An Evolving Side Project
I ran track in college and now, for fun, I have been working on a data analytics website that covers the sport. The current state of this project is a browser extension that makes it easier to view an athlete's performances on the primary track database website Tfrrs.org. You can view the landing page for the extension here.
The project started in a different place then where it is now. As the project shifted, I developed a clearer sense of my interests and began to focus on web development. I also learned about building projects for people versus building a project to learn. Read on to find out more.
Motivation and Context
I ran track and cross-country for the Pomona-Pitzer Sagehens. Athletics was a large part of my college experience and I have made lifelong friends from the team.
Cross-country running consists of eight kilometer (five mile) races across different terrains and venues.

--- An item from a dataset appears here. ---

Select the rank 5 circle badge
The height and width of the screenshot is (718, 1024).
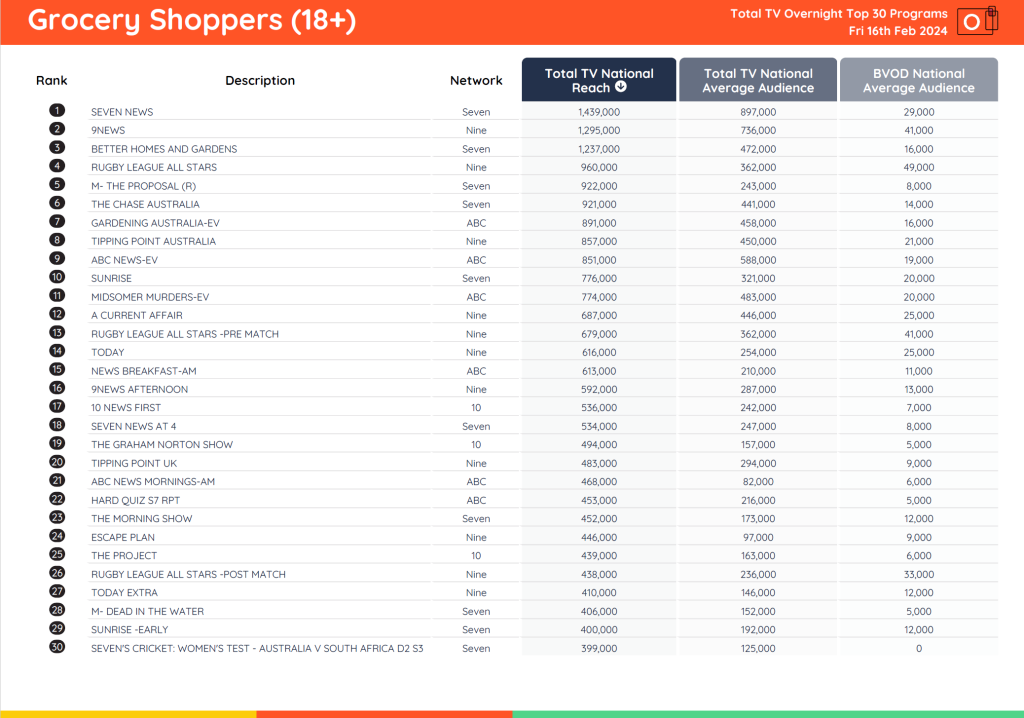click(57, 185)
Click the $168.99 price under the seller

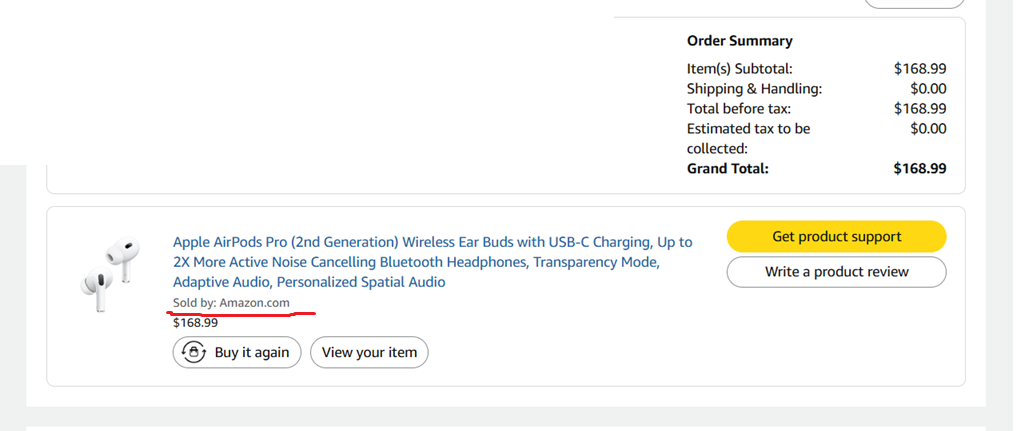[195, 323]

While times in track are easily compared because athletes compete on similar sites, times in cross-country are difficult to compare because every course is vastly different. For example, an athlete may run a minute faster on a flat golf course as opposed to a hilly trail for the same five mile race.
My original project goal was to create a tool to compare athletes' performances on varying courses. If athletes were easily comparable, I could create rankings and predictions for future races, which would fill a void in the media coverage of the sport.
The Dataset
My data set includes nearly one thousand different courses, over 6,500 races, about 300,000 athletes, and over one million individual performances. In this article, I will spare you the details of data collection and data cleaning (In short, the process was time consuming and meticulous). After collecting the data, I started by exploring it.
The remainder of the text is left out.